Finance Bill – in a Public Bill Committee am 11:45 am ar 18 Mehefin 2020.

Danfonwch hysbysiad imi am ddadleuon fel hyn

Question proposed, That the clause stand part of the Bill.

Photo of Jesse Norman Jesse Norman The Financial Secretary to the Treasury

Again, this is a technical measure. Clause 101 makes changes to put beyond doubt that where an LLP is found not to trade for profit, HMRC can continue to amend LLP members’ tax returns using income tax rules as it has always done, in the same way that it does for general partnerships. It ensures that, as with the previous clause, the intention of Parliament is appropriately reflected in the legislation, and it confirms that the rules work in the way they are widely understood to work, and as they have been applied since they were introduced in 2001. To ensure that this is plainly and unequivocally understood, the measure is introduced with prospective and retrospective effect back to that date—2001—with the result that the changes simply clarify and support the legislation and continue to meet taxpayers’ expectations. Again, they do not result in any new charges or obligations for taxpayers.

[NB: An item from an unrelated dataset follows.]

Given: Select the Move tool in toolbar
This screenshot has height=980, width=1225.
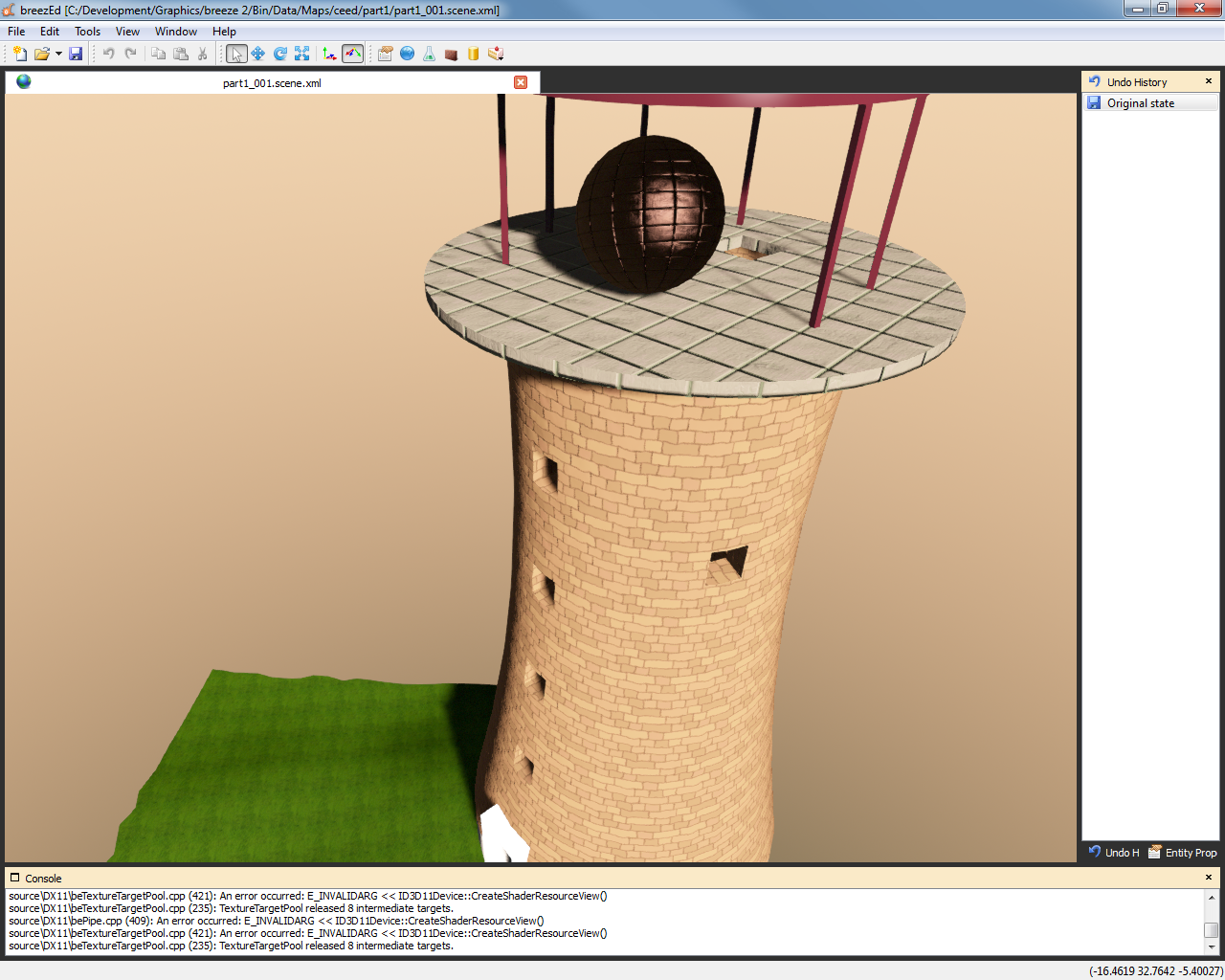Looking at the screenshot, I should (x=258, y=54).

By way of context, limited liability partnerships are a legitimate means of structuring business activity. They are used successfully by the vast majority of partnerships: for example, by many large law and accountancy firms that operate for profit. Since the LLP rules were introduced in 2001, HMRC has always treated LLPs and their members’ tax returns under income tax rules on the same basis as any other partnership. That is widely understood and accepted by the vast majority of taxpayers, but it has been challenged in the courts on the basis that where an LLP is found not to trade for profit in line with its partnership tax return, the law does not support its treatment under income tax rules. The upper tax tribunal recently confirmed that HMRC’s long-held tax treatment of LLPs is correct. This decision overturned an earlier decision of the first-tier tribunal that had judged it incorrect. However, as the matter is still in litigation, putting the matter beyond doubt in legislation will provide certainty for LLP taxpayers.

Such legal challenges come from a small minority who are intent on avoiding paying their tax and looking for technical loopholes to do so. They seek to use limited liability partnerships to create losses and to share and then offset them unfairly against their members’ personal income in their own tax returns. That is not fair either to the Exchequer or to the vast majority of honest limited liability partnerships. The Government are legislating to prevent such practice.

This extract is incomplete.